The current government draft of the digital tax bill has been largely inspired by the original proposal for a Council Directive on the common system of a digital services tax on revenues resulting from the provision of certain digital services from 21 March 2019. You can find the draft HERE.
Although the Czech Republic (hereinafter “CR”) had a disputable position to taxation of digital services, it is now implementing the digital tax. In its explanatory memorandum, the government informs that this is a one-sided solution, because a coordinated approach to taxation of digital services on the level of the EU has failed. With this move, the Czech Republic is thus joining countries like France, Italy, Austria or the Great Britain, which are also planning to introduce or has already introduced a digital tax.

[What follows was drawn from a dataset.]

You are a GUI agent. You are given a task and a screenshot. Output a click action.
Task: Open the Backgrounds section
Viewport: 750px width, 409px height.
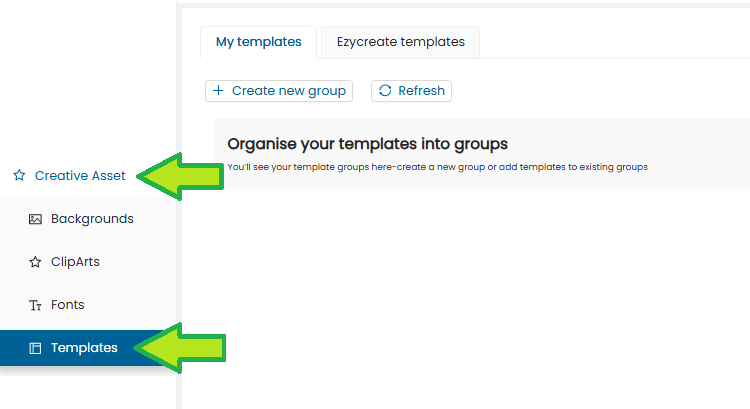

Implementation of the tax does not mean, though, that CR would cease to support finding a global solution on the level of the OECD (the so-called Inclusive Framework). On the contrary, the explanatory memorandum says this move is an expression of pressure on international institutions to find a solution on the international level.
In order for the tax to be negotiable from the perspective of the current international system of taxation (especially double taxation treaties), the tax is constructed as transactional indirect tax (focusing on digital service as a transaction and taxing its consumption). The digital tax basically imposes a tax on (i) performing a targeted advertising campaign in CR, (ii) using a multilateral digital interface in CR and (iii) providing data on users collected in connection with user access from CR.
We would further like to familiarise you at least in general outline with the legislative draft of this new tax.
To whom does the digital tax apply, or who is the taxable person?
The act defines a range of entities it applies to. In the terminology of law, these are taxable persons. Taxpayers come from these persons; of course, certain conditions need to be fulfilled first for taxable person to become a taxpayer (see the following question). The taxpayers are then obliged to charge digital tax from services, if performed in CR.
When defining the taxable persons, the act accentuates two criteria, these being (i) their global significance and (ii) significant digital presence in CR. The taxable person is thus basically a legal entity or an entity without legal personality, if (i) its total revenues exceed the sum of EUR 750m in the reference period and at the same time (ii) revenues in this reference period that come from transactions performed in CR (see further) exceed the sum of CZK 50m. A taxable person is also every member entity of a group (no matter whether a group is Czech or foreign), if the consolidated group revenues exceed the above-mentioned limits (EUR 750m and CZK 50m). So, for a group, consolidated revenues are the starting point.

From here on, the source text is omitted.